Clearly, now that kube-proxy has nftables support, we also need to add it ASAP in order to remain in sync. I for one didn't spot that nftables support was on the slate for v1.29.

jorhett commented 9 months ago

The current best answer is to use iptables-nft

Which does not work, as the issue reports here and as I and other have reported. iptables-nft fails when anything that iptables cannot express is in the nft tables, and every other project involved in kubernetes is now adding rules that are incompatible.

Using a mix of legacy iptables and nftables doesn't fail [...] so your policy may not get properly enforced and the failures will be confusing.

Sounds like the definition of failure to me. It works only in very limited circumstances and debugging it is as confusing as hell.

I understand the desire to jump to "proper" nftables mode ASAP but please bear in mind that kubernetes nftables mode is in Alpha in v1.29. It's not ready for prod use either.

  1. Modern distros are dropping iptables legacy support
  2. All other packages are now taking advantage of nft's features, rendering nft tables incompatible with the emulation

We've been relying on the itpables-nft translation layer for a long time, which has meant that we're in sync with kube-proxy. If we moved to native nftables before kube-proxy then we'd have caused the same problem for kube-proxy!

kube-proxy 1.23+ is what is creating nft tables that iptables-nft can't parse, and causing calico to fail.

Clearly, now that kube-proxy has nftables support, we also need to add it ASAP in order to remain in sync.

Yes, this is the core problem.

fasaxc commented 9 months ago

Which does not work, as the issue reports here and as I and other have reported. iptables-nft fails when anything that iptables cannot express is in the nft tables, and every other project involved in kubernetes is now adding rules that are incompatible.

Yes, there are two issues here:

kube-proxy 1.23+ is what is creating nft tables that iptables-nft can't parse, and causing calico to fail.

Hopefully, this falls under needing to bump the iptables version to support the latest version of the compatibility shim so hopefully we can get a fix for that out soon.

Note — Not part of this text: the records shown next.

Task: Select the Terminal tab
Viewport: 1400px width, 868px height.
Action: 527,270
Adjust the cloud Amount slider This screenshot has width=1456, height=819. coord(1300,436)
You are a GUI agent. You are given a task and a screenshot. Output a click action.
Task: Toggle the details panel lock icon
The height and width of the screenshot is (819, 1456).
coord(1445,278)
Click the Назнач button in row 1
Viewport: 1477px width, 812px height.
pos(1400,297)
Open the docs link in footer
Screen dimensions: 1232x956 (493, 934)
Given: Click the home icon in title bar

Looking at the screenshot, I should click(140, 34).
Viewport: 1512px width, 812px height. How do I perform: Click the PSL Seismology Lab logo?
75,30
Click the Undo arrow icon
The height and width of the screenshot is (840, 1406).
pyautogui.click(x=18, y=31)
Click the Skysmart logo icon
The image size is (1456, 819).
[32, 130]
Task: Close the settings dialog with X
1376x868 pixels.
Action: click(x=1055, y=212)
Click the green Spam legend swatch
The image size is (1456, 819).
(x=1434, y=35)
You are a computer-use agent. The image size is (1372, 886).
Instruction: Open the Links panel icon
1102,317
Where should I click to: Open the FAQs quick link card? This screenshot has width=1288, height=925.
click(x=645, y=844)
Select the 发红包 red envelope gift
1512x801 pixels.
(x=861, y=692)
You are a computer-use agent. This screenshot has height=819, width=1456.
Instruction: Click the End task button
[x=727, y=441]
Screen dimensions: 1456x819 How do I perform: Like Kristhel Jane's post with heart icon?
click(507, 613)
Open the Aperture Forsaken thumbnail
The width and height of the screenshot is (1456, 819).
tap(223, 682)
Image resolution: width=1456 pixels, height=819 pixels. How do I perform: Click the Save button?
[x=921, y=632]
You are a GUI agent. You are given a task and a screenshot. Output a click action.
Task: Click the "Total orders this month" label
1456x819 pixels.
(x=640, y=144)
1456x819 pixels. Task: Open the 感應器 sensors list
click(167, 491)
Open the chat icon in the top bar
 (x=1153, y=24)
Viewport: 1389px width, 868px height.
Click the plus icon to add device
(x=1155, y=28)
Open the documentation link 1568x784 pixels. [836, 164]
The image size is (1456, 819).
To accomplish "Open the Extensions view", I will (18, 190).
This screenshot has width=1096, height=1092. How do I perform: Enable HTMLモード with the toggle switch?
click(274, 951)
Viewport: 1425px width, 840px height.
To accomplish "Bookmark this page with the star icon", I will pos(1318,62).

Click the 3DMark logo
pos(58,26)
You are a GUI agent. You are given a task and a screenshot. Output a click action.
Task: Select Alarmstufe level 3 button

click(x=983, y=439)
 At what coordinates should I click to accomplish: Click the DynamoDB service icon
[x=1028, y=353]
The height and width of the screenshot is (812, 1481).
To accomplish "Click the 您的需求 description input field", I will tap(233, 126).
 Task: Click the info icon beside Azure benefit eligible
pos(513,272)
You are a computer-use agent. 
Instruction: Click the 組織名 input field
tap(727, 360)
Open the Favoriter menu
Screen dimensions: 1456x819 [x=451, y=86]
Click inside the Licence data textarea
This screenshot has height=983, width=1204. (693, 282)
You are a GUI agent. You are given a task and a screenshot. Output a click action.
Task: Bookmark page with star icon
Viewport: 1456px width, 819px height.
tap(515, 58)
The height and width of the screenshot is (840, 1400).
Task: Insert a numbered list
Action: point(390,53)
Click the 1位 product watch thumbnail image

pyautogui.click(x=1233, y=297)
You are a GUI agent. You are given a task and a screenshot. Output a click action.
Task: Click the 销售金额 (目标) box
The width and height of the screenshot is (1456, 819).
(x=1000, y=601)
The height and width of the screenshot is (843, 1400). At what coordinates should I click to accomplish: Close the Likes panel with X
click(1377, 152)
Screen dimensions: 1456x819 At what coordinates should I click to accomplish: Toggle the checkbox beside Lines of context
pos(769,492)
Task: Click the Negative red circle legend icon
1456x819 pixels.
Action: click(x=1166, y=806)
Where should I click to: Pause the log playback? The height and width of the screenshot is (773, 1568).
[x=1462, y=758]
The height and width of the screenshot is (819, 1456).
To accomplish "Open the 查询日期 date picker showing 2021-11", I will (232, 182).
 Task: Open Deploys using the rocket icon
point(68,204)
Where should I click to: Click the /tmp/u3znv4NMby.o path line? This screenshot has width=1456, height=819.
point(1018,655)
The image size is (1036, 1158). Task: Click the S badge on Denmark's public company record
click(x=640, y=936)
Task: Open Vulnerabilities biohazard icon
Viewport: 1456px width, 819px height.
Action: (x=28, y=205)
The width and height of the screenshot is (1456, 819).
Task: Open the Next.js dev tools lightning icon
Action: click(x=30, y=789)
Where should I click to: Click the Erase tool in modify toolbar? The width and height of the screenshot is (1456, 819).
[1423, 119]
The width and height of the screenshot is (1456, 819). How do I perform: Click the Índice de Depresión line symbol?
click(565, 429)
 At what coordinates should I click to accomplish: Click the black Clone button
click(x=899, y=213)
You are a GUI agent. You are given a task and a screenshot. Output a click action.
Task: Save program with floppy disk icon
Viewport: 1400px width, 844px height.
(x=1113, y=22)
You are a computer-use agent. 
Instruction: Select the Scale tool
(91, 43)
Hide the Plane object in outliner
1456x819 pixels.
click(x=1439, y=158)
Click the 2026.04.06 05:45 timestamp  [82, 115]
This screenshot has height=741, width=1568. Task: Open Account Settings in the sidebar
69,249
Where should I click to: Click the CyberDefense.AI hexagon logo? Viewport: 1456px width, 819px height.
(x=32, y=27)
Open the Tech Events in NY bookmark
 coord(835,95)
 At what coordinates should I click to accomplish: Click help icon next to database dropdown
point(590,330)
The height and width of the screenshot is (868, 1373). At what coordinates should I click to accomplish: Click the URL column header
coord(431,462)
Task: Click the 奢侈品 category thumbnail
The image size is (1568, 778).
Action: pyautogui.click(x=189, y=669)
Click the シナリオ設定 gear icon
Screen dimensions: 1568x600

Unfortunately, that fix won't make kube-proxy nftables mode work.

caseydavenport commented 8 months ago

We need to bump iptables version because the iptables-nft shim that kube-proxy etc is using has been updated.

https://github.com/projectcalico/calico/pull/8416 updates the version of the compatibility layer we include in Calico, and so should solve this first bullet point and make Calico compatible with kube-proxy when both are running in iptables-nft compatibility mode.

As @fasaxc suggested above, in order to support compatibility with other users of nftables we will likely need to stop depending on the itpables-nft compatibility layer. I'll be looking into this.

luniHw commented 6 months ago

Hi team, is there any workaround for this issue?

fasaxc commented 5 months ago

@luniHw Yes, the workaround is to not use kube-proxy in nftables mode with Calico!

caseydavenport commented 4 months ago

Quick update - just merged a Calico nftables dataplane implementation compatible with nftables kube-proxy here: https://github.com/projectcalico/calico/pull/8780

tech-preview support is currently scheduled for Calico v3.29.0, and a GA release will come sometime after that once we determine it to be sufficiently stable.

caseydavenport commented 2 months ago

I'm going to close this for now. With the nftables dataplane mentioned in my previous comment arriving in Calico v3.29, you should be able to run Calico with the (now beta) nftables kube-proxy mode.

Any further compatibility issues between the two should be handled in distinct issues. Thanks all.